*Problems and tasks*
(a) Please copy the passage of the hitch rack thread that begins at the words "Ok heres my" and stops after "get refective tape.".
(b) According to the hitch rack thread, what makes it better to "use a light bar that you could strap on the bike"?

*Text for analysis*
......
# Brake lights on hitch rack?



## Bryank930 (Jun 12, 2006)

I have a Swagman XTC hitch rack. When I have two bikes mounted on it, the wheels block my brake lights. I'm wondering if it would be worth it to mount some LED strips to the bottom of the "arms" of the rack. It would be a side-emitting LED strip facing back obviously. One per side. I would wire them up to a normal flat-4 trailer light connector. They would operate as my brake lights when I have bikes on the rack.

About the only thing I'm worried about with this is the height. The 'arms' of the rack are a little over a foot off the ground. Do you think this is too low? Or would the brightness of the LED's make it a non-issue?

Here's a pic of the rack:


----------



## solara (Sep 5, 2007)

I just got some adhesive reflective tape and stick-on reflectors, and put that on the back of the rack. I consider that safe enough for crash prevention. If you want to be extra safe, you can find those magnetic battery-powered lights.


----------



## ataylor (Dec 28, 2009)

I think if you wanna do something better to just use a light bar that you could strap on the bike. That way it would not interfere with storing the rack, and you could set a decent height.


----------



## jrm (Jan 12, 2004)

*Does the vehicle*

have a harness or pigtail for trailer lights? They make megnetic brake lights for trailers. Other wise you might try a flashing blinkie mounted on the rack.


----------



## ataylor (Dec 28, 2009)

Something like this, with a couple velco straps plugged into the trailer plug.
http://www.etrailer.com/p-STL79RB/S...nd-Tail-Light-3-Function-11-Super-Diodes.html


----------



## Chris M. (Mar 30, 2009)

Ok heres my input. I would find a way to mount the lights ataylor posted one on each side on the part where the wheels fit on the outside of them, like weld a tab or something. Run the wires on the inside of the 2 arms so when you store it folded up you dont have to remove the lights wires etc. Just make sure that when you fold it up there isnt a pinch point in the wires. Then run the pigtail to the back of your car. It would be a pretty cool to see it setup that way.

Doing it this way would take an hour or so to build but will be less setup and take down time. 

Or as someone else suggested get refective tape.


----------



## timberstone (Feb 20, 2009)

When I get my new rack I will be doing the same and putting some lights on it. Until I have it I can only guess how I will attach them. In studying the rack in your pic you could get a top cap made that slides over the vertical bar and have your lights attach to that. This would solve the height concern and would be easy to take on/off. Downside is you would have one more step when you place your bikes on/off the rack.


----------



## skyliner1004 (Jan 7, 2010)
......
*Data shown*
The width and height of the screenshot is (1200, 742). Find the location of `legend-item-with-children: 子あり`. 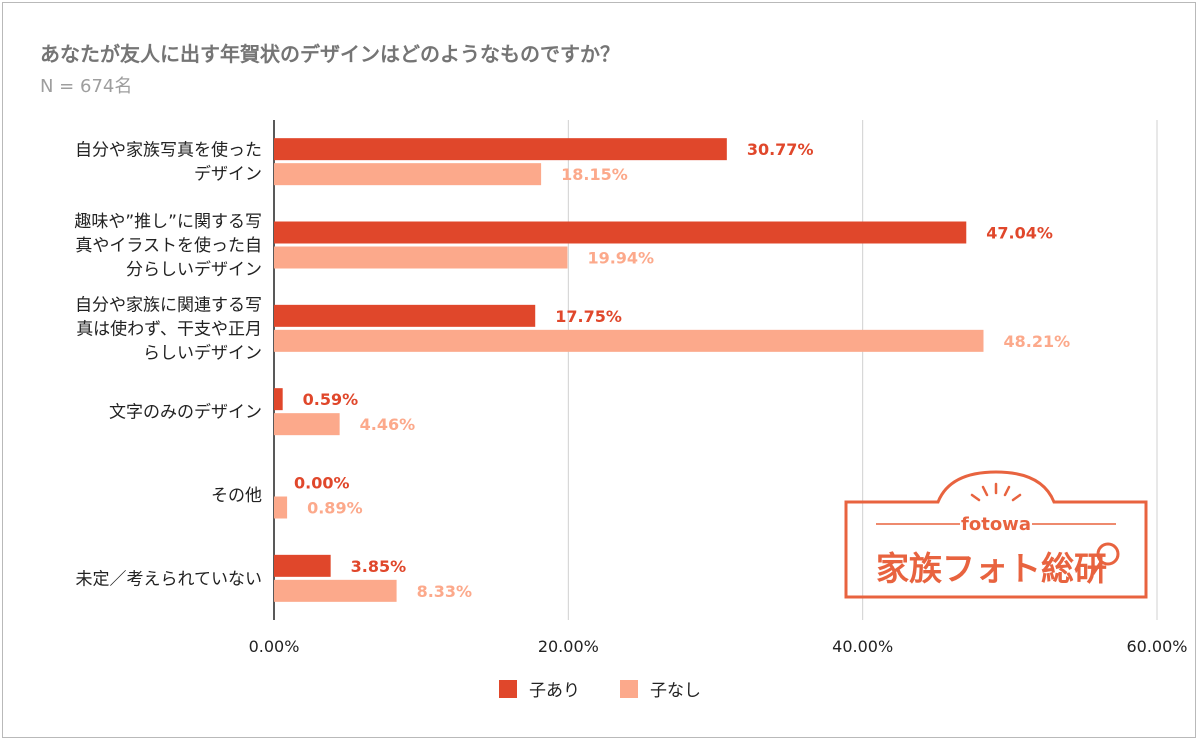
......
*Expected results*
(a)
Ok heres my input. I would find a way to mount the lights ataylor posted one on each side on the part where the wheels fit on the outside of them, like weld a tab or something. Run the wires on the inside of the 2 arms so when you store it folded up you dont have to remove the lights wires etc. Just make sure that when you fold it up there isnt a pinch point in the wires. Then run the pigtail to the back of your car. It would be a pretty cool to see it setup that way.

Doing it this way would take an hour or so to build but will be less setup and take down time. 

Or as someone else suggested get refective tape.

(b) A strapped-on light bar would not interfere with storing the rack. It would also let you set the light at a decent height.